• EXERCISE OBJECTIVE
List every Limerick vehicle that the news report on the Route 422 crash says was sent to the scene.

Limerick, Sanatoga Respond to 422 ‘Confirmed Rescue’
LIMERICK PA – Limerick Fire Department members quickly transitioned Sunday (March 5, 2023) at mid-morning from a monthly training exercise to handling two vehicular accident calls, the second of which required shutting down portions of U.S. Route 422 near its Limerick-Linfield ramps.
Montgomery County dispatchers at 11:04 a.m. reported several individuals had been injured in an accident that occurred on eastbound 422, and Limerick firefighters described the call as a “confirmed rescue” involving multiple vehicles. According to reports called in to dispatchers by witnesses, one individual had been ejected from a vehicle, and a second was trapped inside one other.
As of Monday (March 6) at 5:30 a.m. no report was available on the status of those injured, the extent of their injuries, or where they may have been transported. Also, no report on a cause of the crash has been issued by law enforcement officials.
Passers-by at the accident scene near 422 at North Lewis Road, and who commented on a Facebook forum, said they saw cars with “extensive damage” that were “facing in the wrong direction.” First responders were “assisting a person on the side of the road on the ground,” one commenter added.
Limerick sent its Rescue 51, Squad 51, Engine 51, Chief 51, Command 51, and Fire Police 51 vehicles to the scene. Sanatoga Fire Company volunteers also assisted, it said, staging an engine just off 422 in case it was needed. Emergency medical services personnel from Friendship Ambulance of Royersford were among responders treating those at the location.

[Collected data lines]
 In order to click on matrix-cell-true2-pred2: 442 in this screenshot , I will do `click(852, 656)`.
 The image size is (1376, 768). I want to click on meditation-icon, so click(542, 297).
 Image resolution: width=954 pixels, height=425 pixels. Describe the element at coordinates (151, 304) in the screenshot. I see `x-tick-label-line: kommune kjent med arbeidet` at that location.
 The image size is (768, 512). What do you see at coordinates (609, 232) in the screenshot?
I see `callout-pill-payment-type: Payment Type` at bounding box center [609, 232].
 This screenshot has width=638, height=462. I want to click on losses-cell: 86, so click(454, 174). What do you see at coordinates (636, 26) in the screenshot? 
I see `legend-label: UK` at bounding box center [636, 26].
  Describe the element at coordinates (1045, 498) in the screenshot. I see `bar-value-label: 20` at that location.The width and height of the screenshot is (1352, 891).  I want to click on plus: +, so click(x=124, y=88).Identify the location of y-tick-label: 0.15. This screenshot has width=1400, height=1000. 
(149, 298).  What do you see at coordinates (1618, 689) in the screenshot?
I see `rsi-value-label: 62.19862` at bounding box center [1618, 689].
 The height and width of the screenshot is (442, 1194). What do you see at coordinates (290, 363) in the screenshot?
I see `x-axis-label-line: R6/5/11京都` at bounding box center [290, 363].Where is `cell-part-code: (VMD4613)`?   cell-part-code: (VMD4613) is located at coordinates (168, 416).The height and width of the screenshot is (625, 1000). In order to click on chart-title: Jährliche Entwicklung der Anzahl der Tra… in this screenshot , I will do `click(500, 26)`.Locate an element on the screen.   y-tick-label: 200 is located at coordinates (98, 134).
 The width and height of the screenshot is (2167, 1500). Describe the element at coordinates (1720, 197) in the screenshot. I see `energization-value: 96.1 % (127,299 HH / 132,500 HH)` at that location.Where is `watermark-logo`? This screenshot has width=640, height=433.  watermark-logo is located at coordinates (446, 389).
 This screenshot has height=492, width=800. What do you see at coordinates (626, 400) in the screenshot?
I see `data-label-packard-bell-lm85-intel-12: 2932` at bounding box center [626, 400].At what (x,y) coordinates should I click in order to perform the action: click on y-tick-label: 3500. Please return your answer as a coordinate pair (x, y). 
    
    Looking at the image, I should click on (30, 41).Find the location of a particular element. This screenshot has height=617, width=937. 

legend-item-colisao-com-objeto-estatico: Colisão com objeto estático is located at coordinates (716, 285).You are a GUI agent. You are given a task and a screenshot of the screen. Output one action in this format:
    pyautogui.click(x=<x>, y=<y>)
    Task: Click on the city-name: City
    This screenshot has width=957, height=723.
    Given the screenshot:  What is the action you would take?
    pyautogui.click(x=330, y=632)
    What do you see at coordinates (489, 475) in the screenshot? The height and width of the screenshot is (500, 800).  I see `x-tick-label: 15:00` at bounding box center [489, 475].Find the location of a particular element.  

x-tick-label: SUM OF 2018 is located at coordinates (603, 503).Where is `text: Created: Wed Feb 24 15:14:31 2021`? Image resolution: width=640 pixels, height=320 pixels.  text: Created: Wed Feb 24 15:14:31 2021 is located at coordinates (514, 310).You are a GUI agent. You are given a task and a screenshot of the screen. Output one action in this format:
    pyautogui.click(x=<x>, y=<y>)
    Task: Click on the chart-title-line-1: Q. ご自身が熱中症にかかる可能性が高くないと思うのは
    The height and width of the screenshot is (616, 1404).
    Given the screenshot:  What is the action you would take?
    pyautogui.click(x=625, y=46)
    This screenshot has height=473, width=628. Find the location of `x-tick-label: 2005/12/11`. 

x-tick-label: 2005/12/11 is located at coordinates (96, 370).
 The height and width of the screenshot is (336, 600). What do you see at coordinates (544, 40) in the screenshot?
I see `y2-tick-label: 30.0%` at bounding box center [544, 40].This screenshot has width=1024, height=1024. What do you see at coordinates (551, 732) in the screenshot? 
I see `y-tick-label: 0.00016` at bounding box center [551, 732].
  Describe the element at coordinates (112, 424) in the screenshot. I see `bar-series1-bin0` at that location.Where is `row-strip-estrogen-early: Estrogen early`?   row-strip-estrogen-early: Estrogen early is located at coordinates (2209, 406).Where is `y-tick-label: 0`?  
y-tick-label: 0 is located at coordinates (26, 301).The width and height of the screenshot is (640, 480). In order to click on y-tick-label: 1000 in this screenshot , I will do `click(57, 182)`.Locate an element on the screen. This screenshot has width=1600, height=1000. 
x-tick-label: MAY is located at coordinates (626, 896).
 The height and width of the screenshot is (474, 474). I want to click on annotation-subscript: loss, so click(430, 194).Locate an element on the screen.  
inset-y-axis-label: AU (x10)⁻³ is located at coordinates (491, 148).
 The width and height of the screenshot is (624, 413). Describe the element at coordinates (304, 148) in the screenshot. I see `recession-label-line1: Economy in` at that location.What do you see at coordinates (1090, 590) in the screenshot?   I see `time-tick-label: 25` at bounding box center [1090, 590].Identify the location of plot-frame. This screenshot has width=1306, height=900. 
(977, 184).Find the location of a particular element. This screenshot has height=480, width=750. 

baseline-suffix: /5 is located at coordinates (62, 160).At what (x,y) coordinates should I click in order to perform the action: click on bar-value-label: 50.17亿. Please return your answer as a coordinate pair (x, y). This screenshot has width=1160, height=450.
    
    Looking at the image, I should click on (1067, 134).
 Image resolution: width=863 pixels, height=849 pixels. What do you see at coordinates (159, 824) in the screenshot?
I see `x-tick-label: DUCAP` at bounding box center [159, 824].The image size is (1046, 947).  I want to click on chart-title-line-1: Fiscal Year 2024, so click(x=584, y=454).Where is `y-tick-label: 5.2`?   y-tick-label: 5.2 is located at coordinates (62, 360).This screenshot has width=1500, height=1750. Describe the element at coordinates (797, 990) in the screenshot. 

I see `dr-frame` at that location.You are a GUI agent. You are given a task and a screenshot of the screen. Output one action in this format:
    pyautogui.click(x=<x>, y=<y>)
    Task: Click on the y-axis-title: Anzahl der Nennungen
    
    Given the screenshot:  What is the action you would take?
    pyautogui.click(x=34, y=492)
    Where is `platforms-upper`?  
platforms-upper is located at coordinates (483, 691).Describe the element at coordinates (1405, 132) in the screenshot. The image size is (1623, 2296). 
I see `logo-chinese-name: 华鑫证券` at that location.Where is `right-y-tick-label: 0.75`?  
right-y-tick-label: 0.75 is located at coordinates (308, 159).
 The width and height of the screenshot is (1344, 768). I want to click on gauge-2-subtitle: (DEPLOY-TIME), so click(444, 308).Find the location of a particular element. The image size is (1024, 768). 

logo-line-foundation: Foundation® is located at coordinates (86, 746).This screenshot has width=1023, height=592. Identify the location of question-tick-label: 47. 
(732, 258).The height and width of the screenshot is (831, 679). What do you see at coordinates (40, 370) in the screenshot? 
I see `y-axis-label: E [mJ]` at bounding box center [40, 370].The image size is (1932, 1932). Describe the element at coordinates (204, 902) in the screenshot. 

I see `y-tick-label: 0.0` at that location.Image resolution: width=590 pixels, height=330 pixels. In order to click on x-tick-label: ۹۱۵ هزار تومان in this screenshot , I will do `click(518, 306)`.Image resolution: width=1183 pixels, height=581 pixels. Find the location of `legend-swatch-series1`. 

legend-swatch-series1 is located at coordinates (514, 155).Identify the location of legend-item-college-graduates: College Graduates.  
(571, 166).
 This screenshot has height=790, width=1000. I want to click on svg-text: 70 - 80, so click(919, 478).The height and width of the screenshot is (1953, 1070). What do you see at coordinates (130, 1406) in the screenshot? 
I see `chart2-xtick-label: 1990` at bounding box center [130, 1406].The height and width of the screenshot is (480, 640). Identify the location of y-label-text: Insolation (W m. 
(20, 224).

• OUTPUT FOR THIS EXERCISE
Rescue 51, Squad 51, Engine 51, Chief 51, Command 51, Fire Police 51